According to new research from insurance brokers McGill and Partners, an overwhelming majority of board directors are increasingly concerned about the personal ramifications of a regulatory investigation (see below for link).

Regulatory investigations – could result in substantial fines, and, depending on the nature of the wrongdoing, could also result in criminal proceedings. According to AIG, defence costs per director for a typical SFO prosecution have doubled in recent years and could reach up to £4 million.

So, what are some practical tips to mitigate this horrendous risk?

  1. Arrange training on good corporate governance.
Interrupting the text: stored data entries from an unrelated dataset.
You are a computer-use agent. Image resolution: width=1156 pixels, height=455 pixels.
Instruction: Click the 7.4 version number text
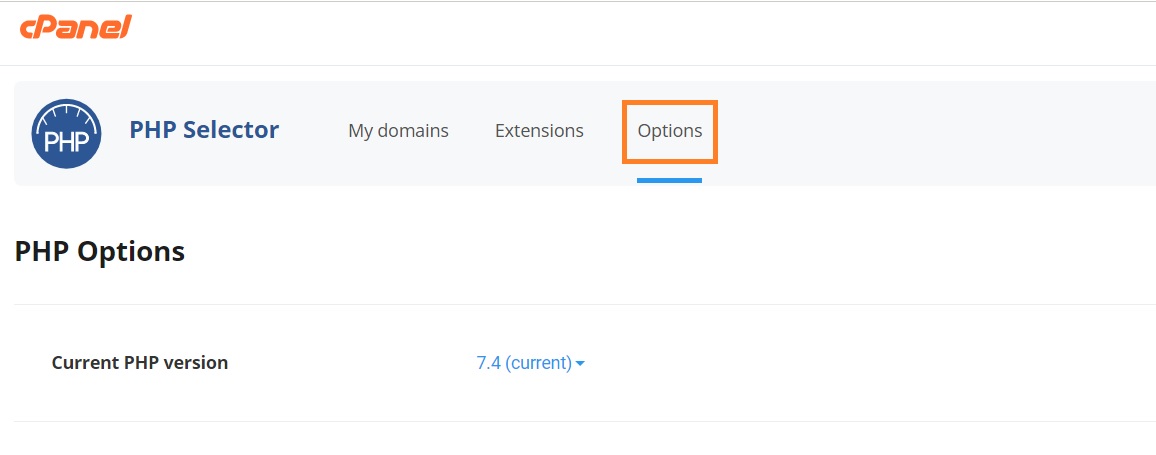pos(488,363)
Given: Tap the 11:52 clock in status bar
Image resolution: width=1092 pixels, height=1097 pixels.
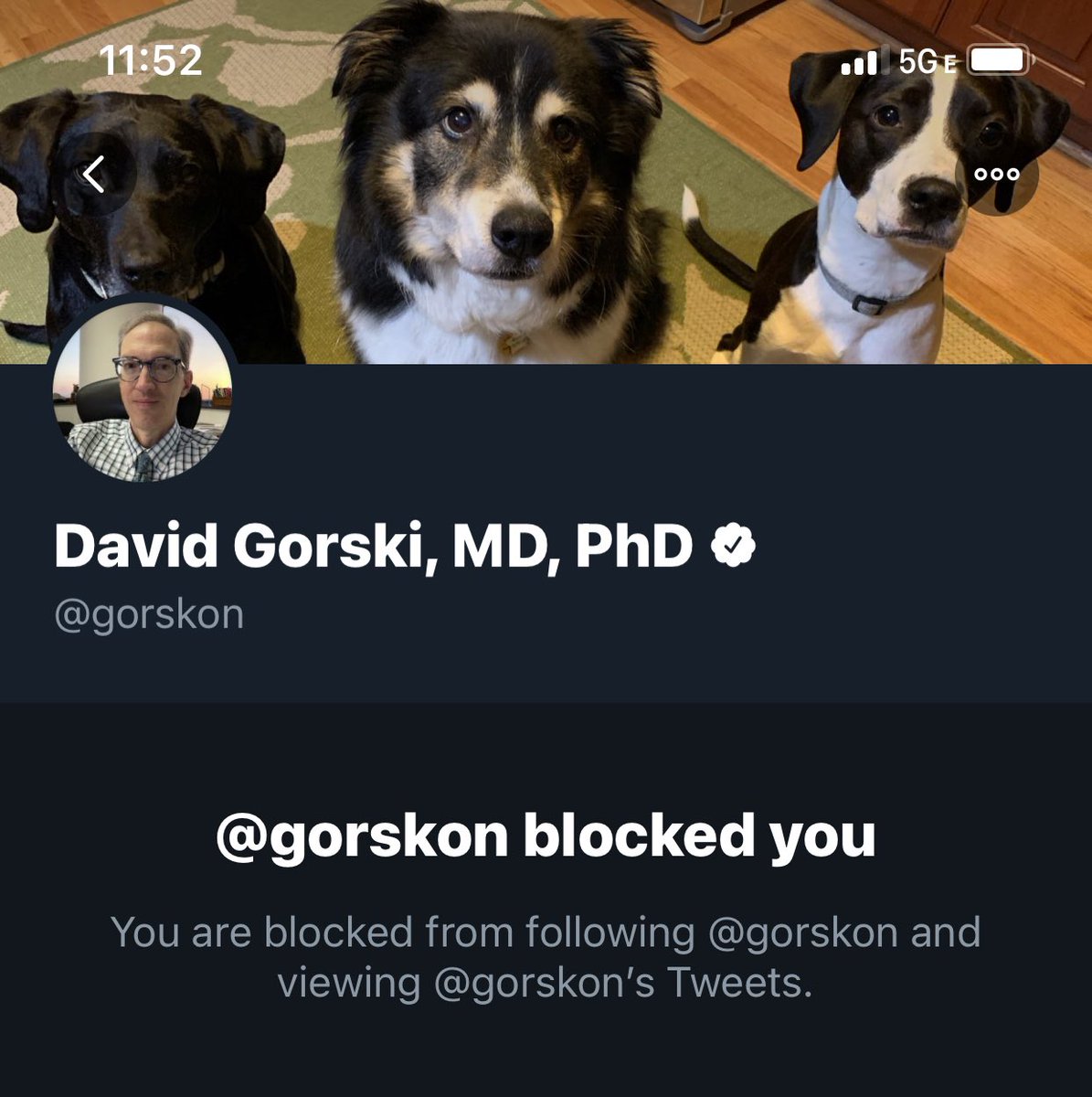Looking at the screenshot, I should coord(151,60).

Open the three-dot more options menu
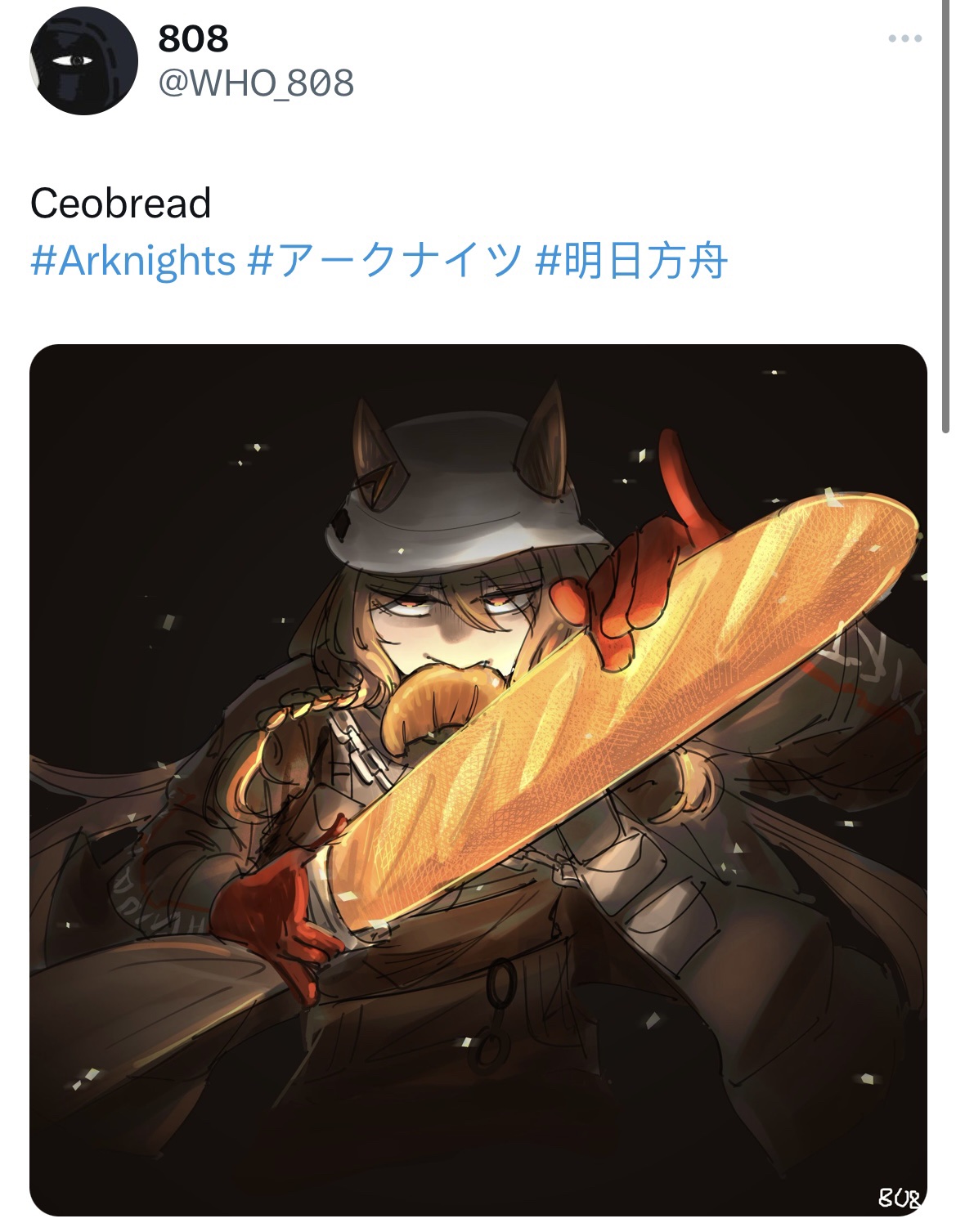tap(905, 38)
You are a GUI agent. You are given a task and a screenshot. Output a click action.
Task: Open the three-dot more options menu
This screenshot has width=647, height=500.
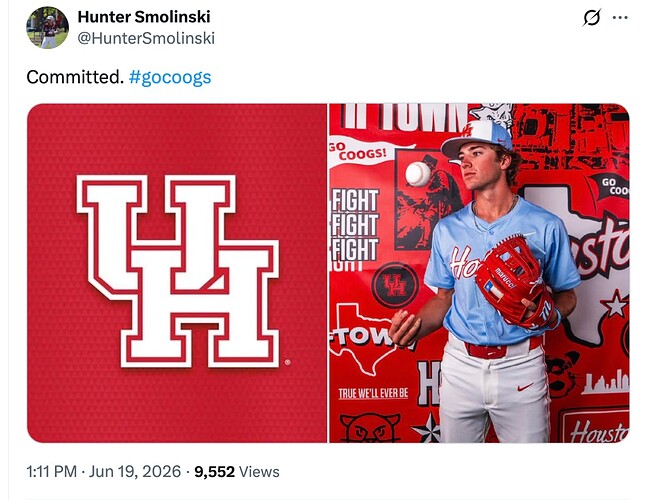coord(620,18)
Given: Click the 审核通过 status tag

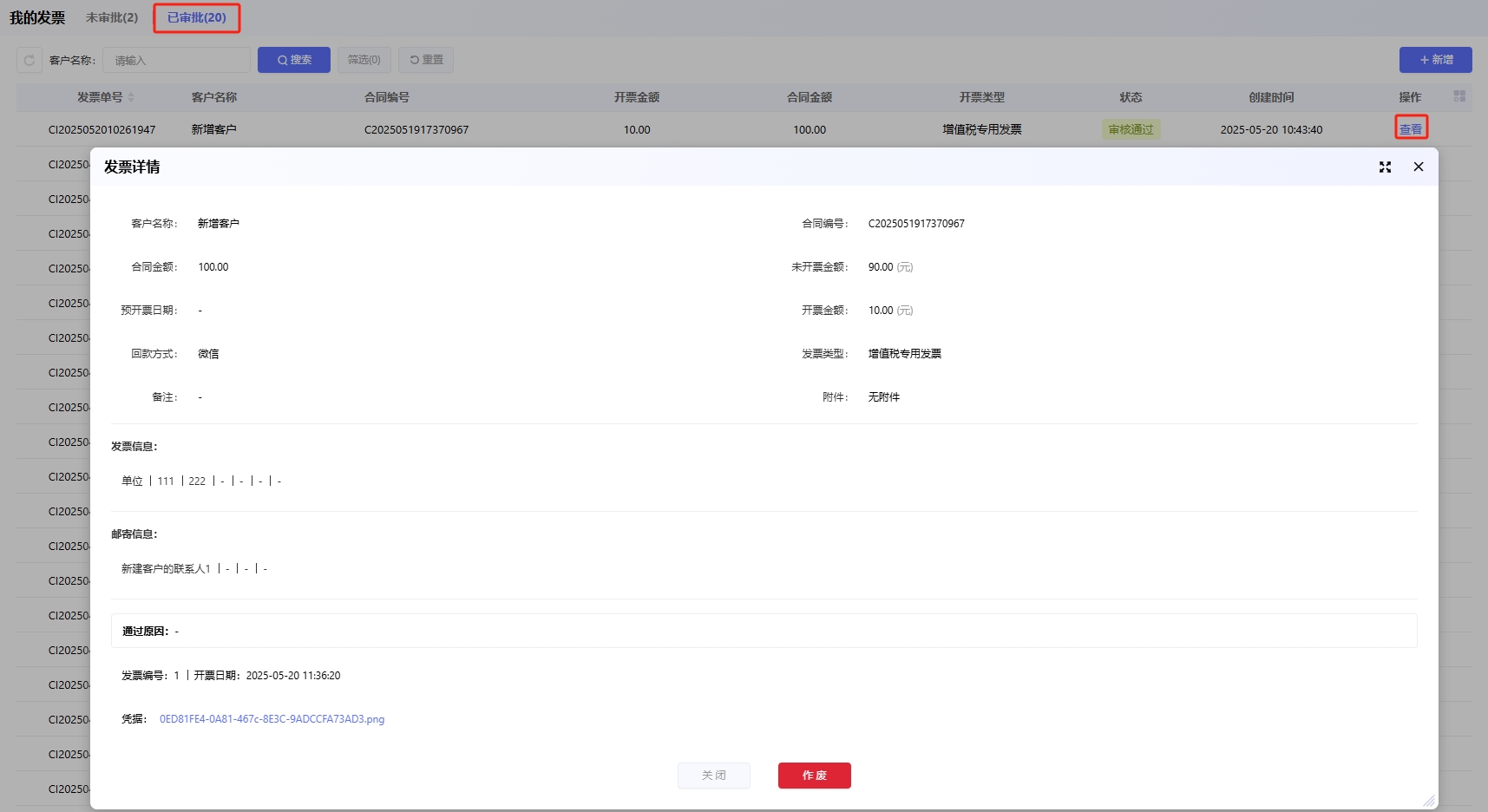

Not only when onboarding but also annually (or more frequently as required).
  2. Read and understand matters reserved for the board and board authorities and know where recommendation and decision making sits.
  3. Ensure business decisions, objections and challenges are recorded in the minutes. Read the minutes in advance of the meeting, check the draft minutes, and amend if necessary before they approve.
  4. Review board member make-up e.g. skills, experience and behaviours and do non-executive directors challenge?
  5. Mandate a Risk & Compliance report into the board and ensure critical risk and compliance indicators feed into MI.
  6. Tone from the top and stakeholder and public perception is key, but is ‘tone from the middle’ right?
  7. Foster an open and transparent workplace culture where people feel confident to speak up.
  8. Implement policies, procedures and processes for the following:- 1] internal investigation,2] conduct and disciplinary matters, 3]whistleblowing and speaking up, 4]bribery & corruption, 5]recruitment and retention.
  9. Horizon scanning – look for emerging risks (e.g. hybrid and flexible work is an example of a huge risk emerging for some time).
  10. Have decent D&O and other insurance policies for investigations and review whether any other indemnities are necessary?